Cullinane C, Wickham G, McFadyen W D, Denny W A, Palmer B D, Phillips D R
Department of Biochemistry, La Trobe University, Bundoora, Victoria, Australia.
Nucleic Acids Res. 1993 Feb 11;21(3):393-400. doi: 10.1093/nar/21.3.393.
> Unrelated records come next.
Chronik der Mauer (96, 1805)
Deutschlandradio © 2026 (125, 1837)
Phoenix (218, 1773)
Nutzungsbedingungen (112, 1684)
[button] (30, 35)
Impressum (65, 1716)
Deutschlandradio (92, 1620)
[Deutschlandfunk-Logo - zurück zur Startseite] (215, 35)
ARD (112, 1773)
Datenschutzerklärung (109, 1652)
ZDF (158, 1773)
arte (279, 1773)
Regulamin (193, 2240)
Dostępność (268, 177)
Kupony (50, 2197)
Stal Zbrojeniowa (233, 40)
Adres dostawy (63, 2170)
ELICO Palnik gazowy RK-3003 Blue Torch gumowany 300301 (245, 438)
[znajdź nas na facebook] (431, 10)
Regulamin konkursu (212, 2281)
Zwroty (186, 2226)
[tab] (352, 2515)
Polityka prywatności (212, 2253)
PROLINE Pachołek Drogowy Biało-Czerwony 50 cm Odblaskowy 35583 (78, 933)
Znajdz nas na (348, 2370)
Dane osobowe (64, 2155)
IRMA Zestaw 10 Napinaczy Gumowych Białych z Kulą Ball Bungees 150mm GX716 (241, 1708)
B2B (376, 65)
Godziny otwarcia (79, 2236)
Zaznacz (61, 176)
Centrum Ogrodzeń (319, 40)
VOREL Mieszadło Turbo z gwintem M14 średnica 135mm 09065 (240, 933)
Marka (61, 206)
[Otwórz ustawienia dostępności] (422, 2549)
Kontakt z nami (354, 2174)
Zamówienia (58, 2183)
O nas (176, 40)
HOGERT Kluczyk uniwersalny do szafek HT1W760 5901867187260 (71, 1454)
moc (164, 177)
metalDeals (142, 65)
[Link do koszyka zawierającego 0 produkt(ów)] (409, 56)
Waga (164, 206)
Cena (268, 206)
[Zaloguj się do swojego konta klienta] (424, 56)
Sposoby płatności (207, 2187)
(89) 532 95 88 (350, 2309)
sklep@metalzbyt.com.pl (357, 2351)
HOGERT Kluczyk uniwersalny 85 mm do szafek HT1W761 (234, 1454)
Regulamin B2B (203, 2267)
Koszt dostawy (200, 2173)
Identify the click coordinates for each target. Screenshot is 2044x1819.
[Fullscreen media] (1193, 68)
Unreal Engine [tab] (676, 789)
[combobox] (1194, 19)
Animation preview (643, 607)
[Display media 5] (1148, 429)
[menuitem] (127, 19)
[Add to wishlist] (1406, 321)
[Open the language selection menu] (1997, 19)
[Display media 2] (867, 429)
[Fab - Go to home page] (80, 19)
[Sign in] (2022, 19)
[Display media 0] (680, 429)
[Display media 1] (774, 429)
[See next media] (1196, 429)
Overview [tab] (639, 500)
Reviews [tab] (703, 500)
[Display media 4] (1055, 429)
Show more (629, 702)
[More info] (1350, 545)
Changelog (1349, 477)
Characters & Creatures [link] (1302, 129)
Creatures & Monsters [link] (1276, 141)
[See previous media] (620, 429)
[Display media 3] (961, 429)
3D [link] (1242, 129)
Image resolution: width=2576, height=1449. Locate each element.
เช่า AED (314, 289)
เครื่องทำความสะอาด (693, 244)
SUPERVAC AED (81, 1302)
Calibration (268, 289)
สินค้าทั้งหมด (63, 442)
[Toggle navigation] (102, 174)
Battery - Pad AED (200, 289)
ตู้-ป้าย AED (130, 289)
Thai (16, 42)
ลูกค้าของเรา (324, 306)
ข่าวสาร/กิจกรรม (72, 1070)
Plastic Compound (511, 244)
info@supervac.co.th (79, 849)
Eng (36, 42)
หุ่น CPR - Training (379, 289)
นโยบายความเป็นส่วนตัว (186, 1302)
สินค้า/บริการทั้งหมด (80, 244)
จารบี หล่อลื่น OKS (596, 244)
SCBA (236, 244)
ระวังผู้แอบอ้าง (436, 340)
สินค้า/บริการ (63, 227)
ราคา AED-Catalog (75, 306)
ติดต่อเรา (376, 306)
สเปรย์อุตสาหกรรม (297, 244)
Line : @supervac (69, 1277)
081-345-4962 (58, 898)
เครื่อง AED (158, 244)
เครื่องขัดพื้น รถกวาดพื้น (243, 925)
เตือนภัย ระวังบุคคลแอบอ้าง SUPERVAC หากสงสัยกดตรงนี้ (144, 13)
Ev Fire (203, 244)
Bidirectional transcription footprinting has been used to probe the platination of DNA by cisplatin, and to examine the modulation of these interactions by (a) cyclisation of the non-reactive amino group by either ethyl or propyl groups, and (b) the further addition of a pendant intercalator (9-amino acridine) linked by either phenylethyl or phenylpentyl groups. Intrastrand crosslinking was detected for all derivatives at all 5'-GG and 5'-AG sequences on the template strand, but the same sites did not result in transcriptional blockages when on the non-template strand. There was little effect of cyclysation of the amino groups, but the further addition of an intercalator resulted in three responses: a time-dependent increase of the blocked transcript by one and three nucleotides; a reduction of the sequence selectivity of platination; a decrease of apparent interstrand crosslinking for these derivatives with a pendant intercalator tethered to the amino moiety of cisplatin.
双向转录足迹法已被用于探测顺铂对DNA的铂化作用,并研究(a)通过乙基或丙基使非反应性氨基环化,以及(b)进一步添加通过苯乙基或苯戊基连接的侧链嵌入剂对这些相互作用的调节。在模板链上所有5'-GG和5'-AG序列处,所有衍生物均检测到链内交联,但当这些位点位于非模板链上时,并未导致转录阻断。氨基环化几乎没有影响,但进一步添加嵌入剂会产生三种反应:被阻断转录本增加一个和三个核苷酸的时间依赖性增加;铂化作用序列选择性的降低;对于这些通过连接在顺铂氨基部分的侧链嵌入剂的衍生物,表观链间交联减少。